If there's one thing we humans like to do, it's label ourselves and one another. Sometimes those labels are quite obviously laudatory ("The Greatest Generation"). Sometimes they're pitying ("The Lost Generation"). Sometimes they're rightly withering ("The Me Generation"). And sometimes, considered in the moment, they're simply accurate.
In June 1954, LIFE magazine published an article titled "The Luckiest Generation" that, revisited 60 years later, feels like a near-perfect snapshot of a certain segment of American society at a singular moment in the nation's history.
We'll let LIFE set the scene:
The morning traffic and parking problems [LIFE wrote] became so critical at the Carlsbad, N.M., high school that school authorities in 1953 were finally forced to a solution: they set aside a special parking area for students only. In Carlsbad, as everywhere else, teenagers are not only driving new cars to school but in many cases are buying them out of their own earnings. These are the children who at birth were called "Depression babies." They have grown up to become, materially at least, America's luckiest generation.
Young people 16 to 20 are the beneficiaries of the very economic collapse that brought chaos almost a generation ago. The Depression tumbled the nation's birth rate to an all-time low in 1933, and today's teenage group is proportionately a smaller part of the total population than in more than 70 years. Since there are fewer of them, each--in the most prosperous time in U.S. history--gets a bigger piece of the nation's economic pie than any previous generation ever got. This means they can almost have their pick of the jobs that are around. . . . To them working has a double attraction: the pay is good and, since their parents are earning more too, they are often able to keep the money for themselves.
"In aura of fun and well-being, students dance in gym of Carlsbad's high school at weekly 'Sock Hop' to music of a 12-piece student band."
A few things to point out here. First, and most obvious, is the racial makeup of the teens that LIFE focused on: unless I've missed them, there's not a single person of color in the gallery on LIFE.com.
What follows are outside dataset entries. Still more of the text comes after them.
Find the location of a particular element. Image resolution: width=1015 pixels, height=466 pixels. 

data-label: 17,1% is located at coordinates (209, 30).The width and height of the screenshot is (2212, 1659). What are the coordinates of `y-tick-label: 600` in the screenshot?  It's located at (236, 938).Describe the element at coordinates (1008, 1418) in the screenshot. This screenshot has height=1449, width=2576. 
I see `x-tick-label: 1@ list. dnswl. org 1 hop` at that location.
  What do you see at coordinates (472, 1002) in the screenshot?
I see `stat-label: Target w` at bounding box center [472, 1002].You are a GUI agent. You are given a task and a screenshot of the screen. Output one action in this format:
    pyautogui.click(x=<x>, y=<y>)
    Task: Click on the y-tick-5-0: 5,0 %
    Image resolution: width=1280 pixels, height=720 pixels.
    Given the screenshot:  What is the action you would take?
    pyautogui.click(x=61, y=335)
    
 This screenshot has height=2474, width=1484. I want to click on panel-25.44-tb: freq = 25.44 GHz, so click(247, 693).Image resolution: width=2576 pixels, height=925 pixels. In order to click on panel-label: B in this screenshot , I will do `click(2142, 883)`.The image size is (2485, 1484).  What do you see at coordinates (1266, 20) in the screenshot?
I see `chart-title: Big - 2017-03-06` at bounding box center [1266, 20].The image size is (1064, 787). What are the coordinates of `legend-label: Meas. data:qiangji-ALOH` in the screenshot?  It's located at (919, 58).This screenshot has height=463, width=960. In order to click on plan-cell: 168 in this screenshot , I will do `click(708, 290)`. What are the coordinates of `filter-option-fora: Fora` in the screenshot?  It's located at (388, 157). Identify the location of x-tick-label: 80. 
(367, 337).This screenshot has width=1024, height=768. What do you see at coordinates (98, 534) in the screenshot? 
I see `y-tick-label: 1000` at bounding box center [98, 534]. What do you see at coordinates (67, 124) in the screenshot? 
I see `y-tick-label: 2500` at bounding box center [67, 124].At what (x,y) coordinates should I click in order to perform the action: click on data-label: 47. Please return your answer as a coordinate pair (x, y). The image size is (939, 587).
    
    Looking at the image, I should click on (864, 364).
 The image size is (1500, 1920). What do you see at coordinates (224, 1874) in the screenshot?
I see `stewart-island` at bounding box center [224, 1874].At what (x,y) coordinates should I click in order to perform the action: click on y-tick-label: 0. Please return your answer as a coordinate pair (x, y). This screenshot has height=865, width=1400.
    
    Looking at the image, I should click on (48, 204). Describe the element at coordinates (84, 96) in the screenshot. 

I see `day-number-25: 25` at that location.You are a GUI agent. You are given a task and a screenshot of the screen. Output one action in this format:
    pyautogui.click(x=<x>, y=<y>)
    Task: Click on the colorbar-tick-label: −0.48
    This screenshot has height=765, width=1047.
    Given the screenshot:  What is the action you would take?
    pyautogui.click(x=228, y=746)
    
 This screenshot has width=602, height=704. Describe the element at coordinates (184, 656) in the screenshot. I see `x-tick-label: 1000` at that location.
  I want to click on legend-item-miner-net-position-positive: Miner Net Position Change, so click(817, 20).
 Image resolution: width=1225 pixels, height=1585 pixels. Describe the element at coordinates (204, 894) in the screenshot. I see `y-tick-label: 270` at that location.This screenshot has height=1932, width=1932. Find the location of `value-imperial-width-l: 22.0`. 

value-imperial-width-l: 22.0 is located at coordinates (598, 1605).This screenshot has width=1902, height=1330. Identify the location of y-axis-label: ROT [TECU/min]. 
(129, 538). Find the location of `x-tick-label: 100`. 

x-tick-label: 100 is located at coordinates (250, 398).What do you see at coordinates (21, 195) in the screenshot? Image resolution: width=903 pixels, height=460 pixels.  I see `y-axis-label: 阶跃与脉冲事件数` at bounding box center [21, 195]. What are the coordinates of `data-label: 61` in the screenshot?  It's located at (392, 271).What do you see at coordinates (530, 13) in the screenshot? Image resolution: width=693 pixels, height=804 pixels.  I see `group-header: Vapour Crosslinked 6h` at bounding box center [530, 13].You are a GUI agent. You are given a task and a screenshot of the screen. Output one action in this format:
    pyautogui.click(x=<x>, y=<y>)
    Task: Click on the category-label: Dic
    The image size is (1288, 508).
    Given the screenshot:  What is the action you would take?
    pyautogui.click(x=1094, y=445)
Second, the nature of the boon--of the unprecedented good fortune--these kids enjoyed is not that every possible creature comfort was handed to them. Instead, it's that they had the opportunity to work at virtually any job they chose, and they were able to keep the money they earned.
Compared to countless generations of youth who came before and after them, all over the world, white working- and middle-class teens in 1950s America were, for the most part, incredibly lucky. But unlike the entitled creatures that most of us would count as the "luckiest" (and the most obnoxious) among us today, the teens profiled in LIFE in 1954 don't look or feel especially coddled.
They look secure. They look confident. They look, in some elemental way, independent. They're learning, day by day, what it means and what it takes to make one's way in the world.
In that sense, maybe they were the luckiest generation, after all.
"Bookkeeper Rada Alexander, 19, gets $200 a month in auto firm job she got after graduation."